## Esercizio assegnato A
Ricopia parola per parola il passo della recensione compreso tra "La seconda ragione" e "più famigliare l’Islanda.", estremi inclusi.

## Estratto del testo
◇ ◇ ◇ ◇ ◇ ◇ ◇

END
2007
9788890217838
Premessa: a dispetto della sua ampia e variegata produzione – in narrativa, poesia e saggistica – non conosco e non avevo mai sentito nominare Daniel Gorret, narratore classe 1951. Devo l’incontro con il suo microcosmo alle Edizioni END, che hanno recentemente pubblicato questo “Venticinque maniere per morie”. Mi stupisco, leggendo la nota bio-bibliografica, perché m’accorgo che questa sua ampia e variegata produzione ha avuto edizioni di tutto rispetto: nomi mainstream, da Garzanti a Mondadori. Eppure, io – lettore non forte, ma violentissimo: diciamo 300 libri l’anno, per difetto – non ricordo di averlo mai, e dico mai, notato sugli scaffali di una qualsiasi libreria. Prima ragione per grattarsi la fronte. E dire che quel cognome non è anonimo.
La seconda ragione è questa: non so quanti tra voi condividano la preoccupazione o la ricerca che sto per esternare, ma da tempo mi chieda cosa sia la Val d’Aosta. Non ricordo scrittori valdostani: non ricordo musicisti, pittori, scultori, registi valdostani. Scendiamo di livello: non conosco aziende valdostane. Non conosco squadre di calcio valdostane. Non ricordo eventi culturali valdostani. La mia Val d’Aosta è un ricordo da sussidiario, da libro di geografia delle scuole medie, da intervallo della Rai, musichetta e cartolina. Punto e a capo. Ne ho un’immagine falsata dai media, da cartolina: montagne, vallate, tanto verde, la Francia a un passo. Culturalmente, per quanto mi riguarda, potrebbe – e questo è il paradosso – essere più famigliare l’Islanda.

◇ ◇ ◇ ◇ ◇ ◇ ◇

## Dati da elaborare
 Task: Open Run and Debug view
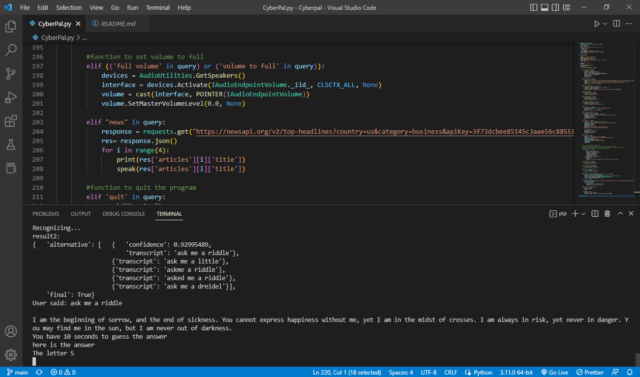[x=10, y=97]
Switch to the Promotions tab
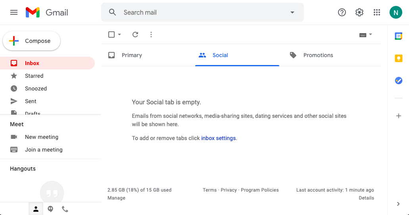Image resolution: width=409 pixels, height=215 pixels. click(x=318, y=55)
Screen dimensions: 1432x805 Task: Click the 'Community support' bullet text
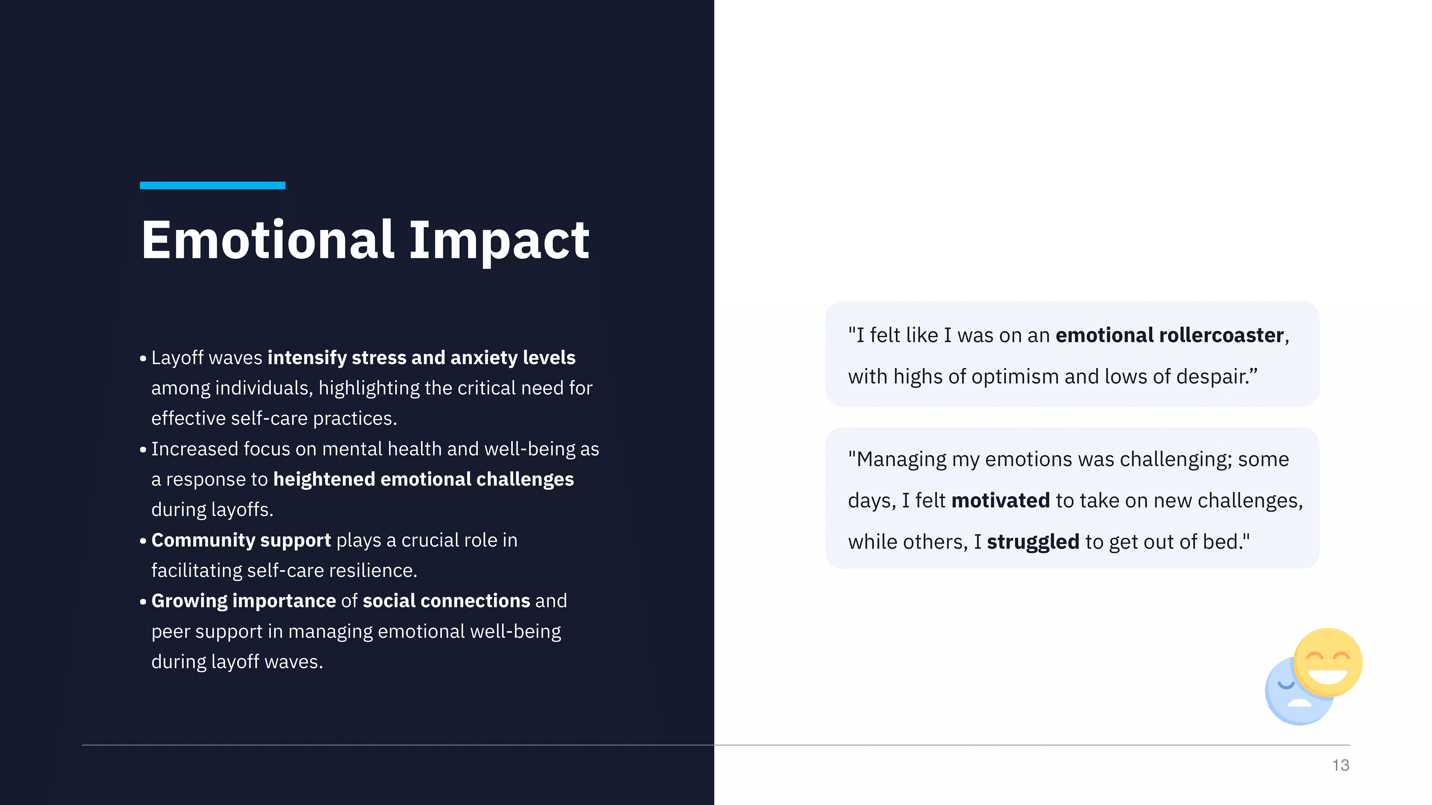point(241,540)
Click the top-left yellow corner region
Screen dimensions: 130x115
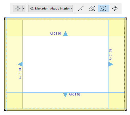tap(14, 28)
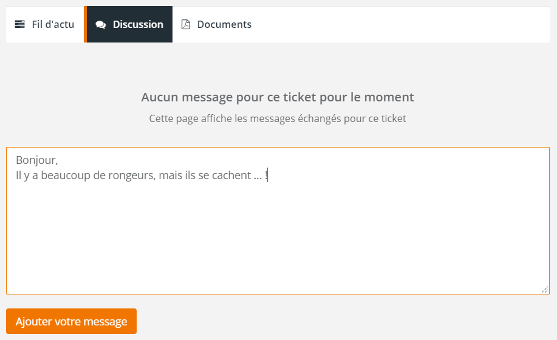Click the Documents PDF file icon
Screen dimensions: 557x340
[185, 24]
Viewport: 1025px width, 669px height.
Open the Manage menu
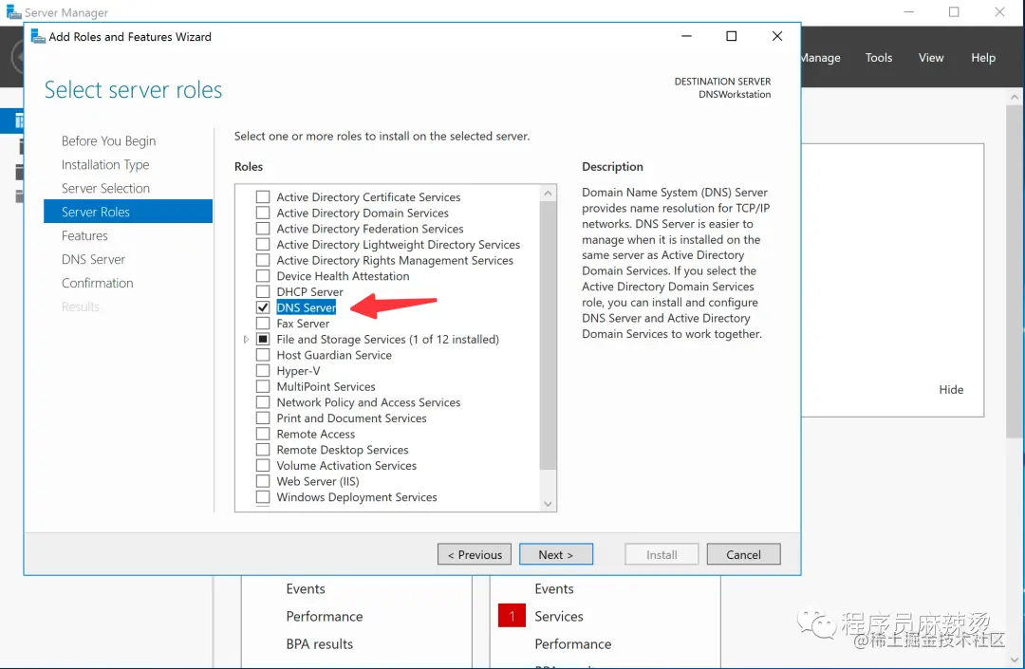(820, 58)
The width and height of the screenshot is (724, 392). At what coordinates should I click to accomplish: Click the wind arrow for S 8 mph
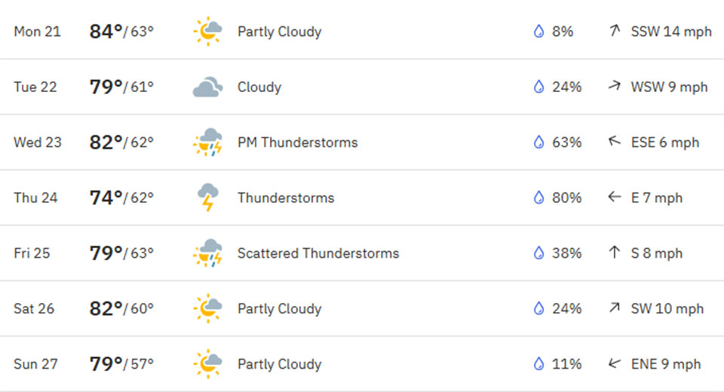coord(615,253)
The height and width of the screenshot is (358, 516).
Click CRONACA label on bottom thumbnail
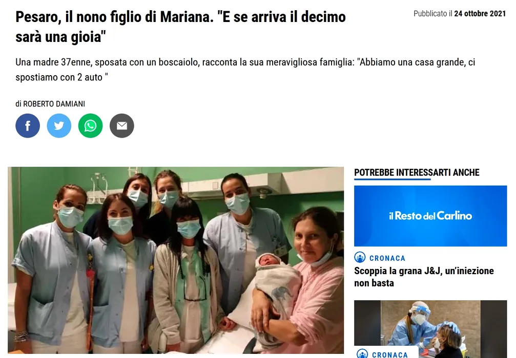pyautogui.click(x=389, y=355)
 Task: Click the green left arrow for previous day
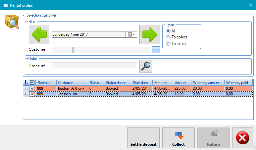click(x=39, y=34)
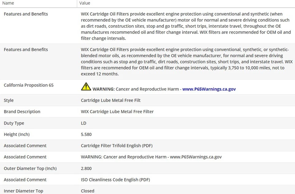Viewport: 295px width, 194px height.
Task: Click the Name column header
Action: point(8,3)
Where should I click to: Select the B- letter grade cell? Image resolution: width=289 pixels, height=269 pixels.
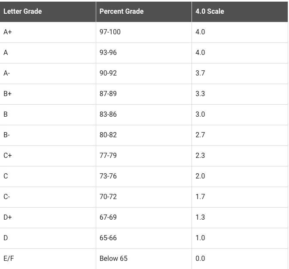click(7, 135)
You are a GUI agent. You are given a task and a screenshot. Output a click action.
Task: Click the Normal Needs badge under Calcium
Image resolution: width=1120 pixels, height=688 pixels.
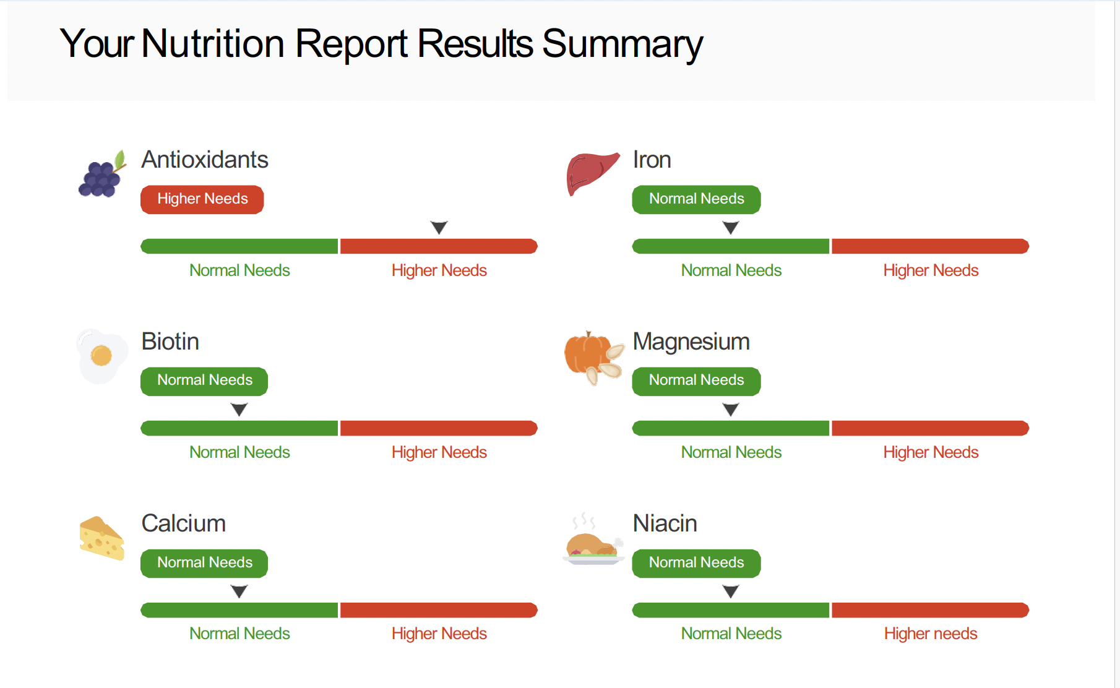click(x=204, y=563)
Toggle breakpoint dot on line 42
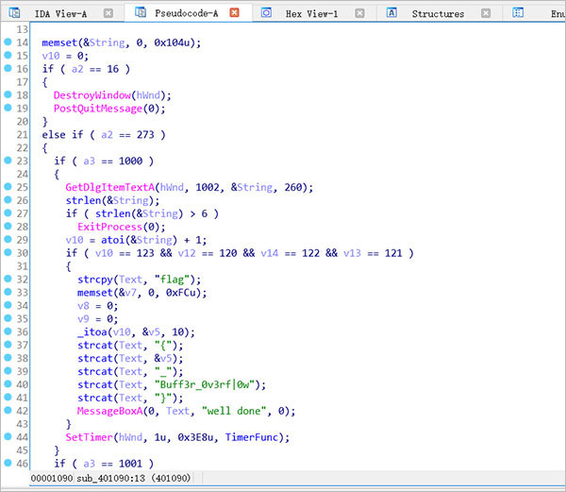This screenshot has width=566, height=492. [8, 411]
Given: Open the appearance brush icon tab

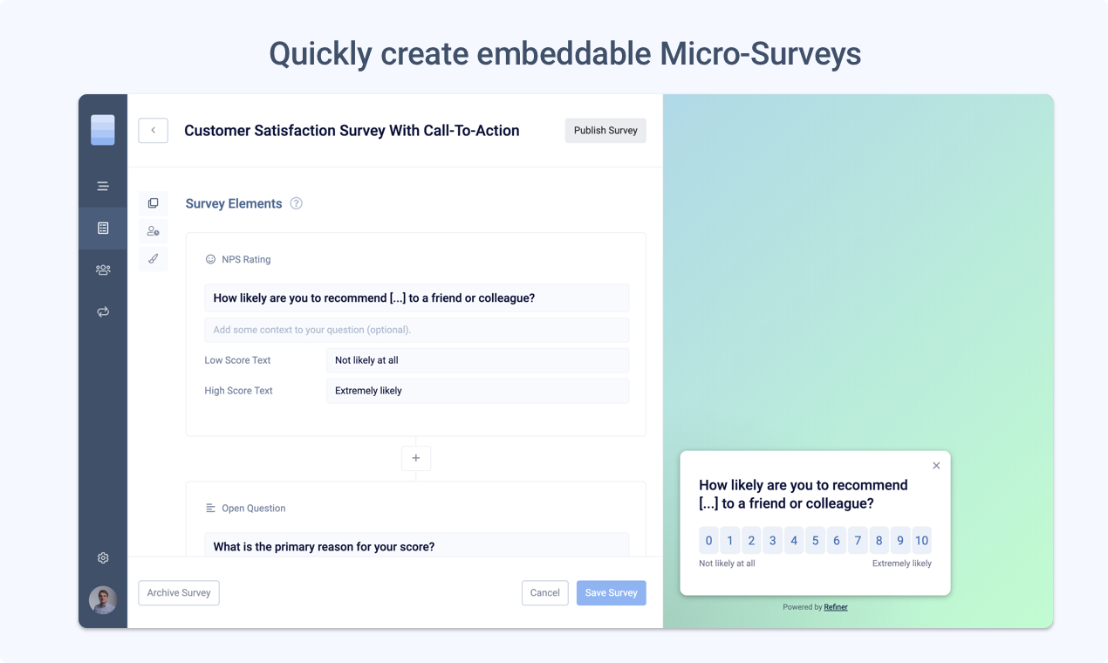Looking at the screenshot, I should click(153, 259).
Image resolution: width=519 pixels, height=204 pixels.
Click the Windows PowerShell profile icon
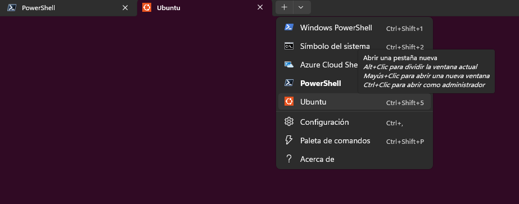tap(289, 28)
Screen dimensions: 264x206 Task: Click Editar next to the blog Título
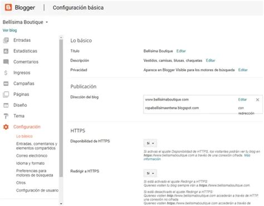click(x=181, y=51)
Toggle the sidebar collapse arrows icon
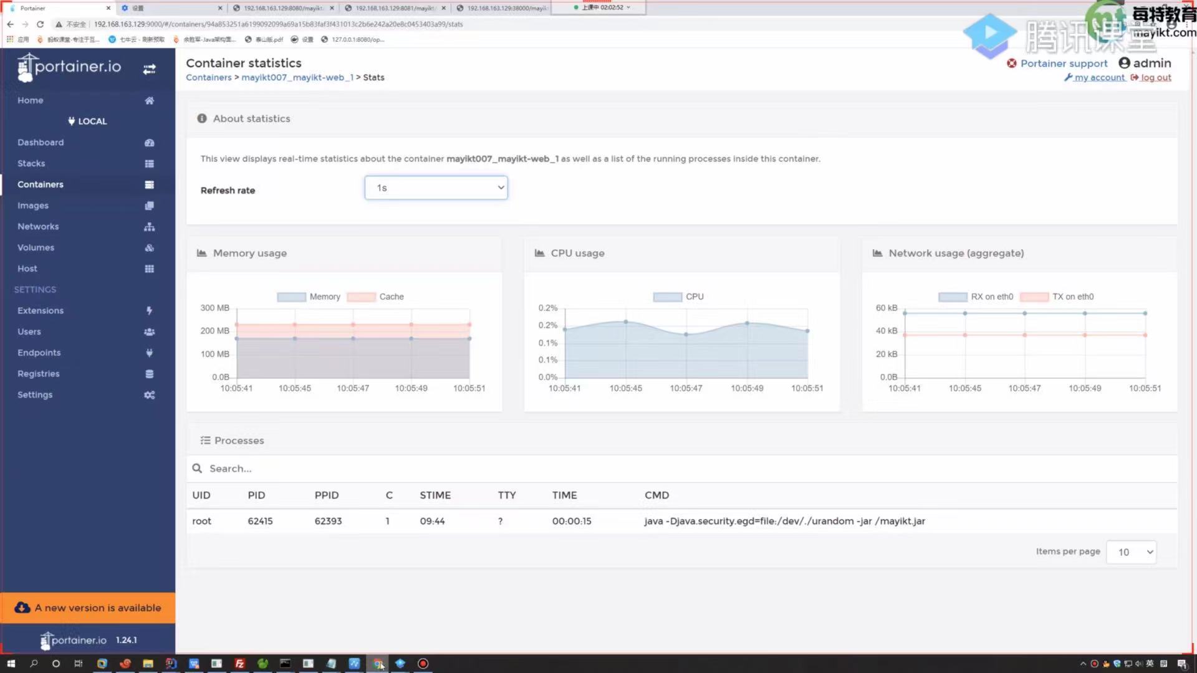This screenshot has width=1197, height=673. point(149,69)

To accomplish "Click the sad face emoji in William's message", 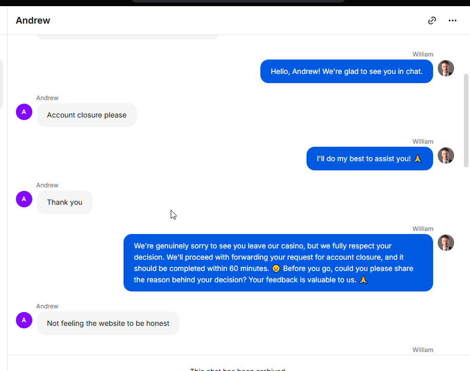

◇ ◇ ◇ ◇ ◇ ◇ ◇

## Esercizio assegnato B
Cita esattamente le righe dell'elenco comprese tra quella che contiene "Screen dimensions: 1432x805" e quella che contiene "pyautogui.click(x=389, y=355)", entrambe incluse. Escludi le immagini dalla risposta.

## Risposta scritta A
La seconda ragione è questa: non so quanti tra voi condividano la preoccupazione o la ricerca che sto per esternare, ma da tempo mi chieda cosa sia la Val d’Aosta. Non ricordo scrittori valdostani: non ricordo musicisti, pittori, scultori, registi valdostani. Scendiamo di livello: non conosco aziende valdostane. Non conosco squadre di calcio valdostane. Non ricordo eventi culturali valdostani. La mia Val d’Aosta è un ricordo da sussidiario, da libro di geografia delle scuole medie, da intervallo della Rai, musichetta e cartolina. Punto e a capo. Ne ho un’immagine falsata dai media, da cartolina: montagne, vallate, tanto verde, la Francia a un passo. Culturalmente, per quanto mi riguarda, potrebbe – e questo è il paradosso – essere più famigliare l’Islanda.

## Risposta scritta B
Screen dimensions: 1432x805 Task: Click the 'Community support' bullet text
point(241,540)
Click the top-left yellow corner region
Screen dimensions: 130x115
tap(14, 28)
Click the Documents PDF file icon
Screen dimensions: 557x340
[185, 24]
Viewport: 1025px width, 669px height.
Open the Manage menu
(820, 58)
The width and height of the screenshot is (724, 392). At what coordinates should I click to accomplish: Click the wind arrow for S 8 mph
coord(615,253)
The height and width of the screenshot is (358, 516).
Click CRONACA label on bottom thumbnail
pyautogui.click(x=389, y=355)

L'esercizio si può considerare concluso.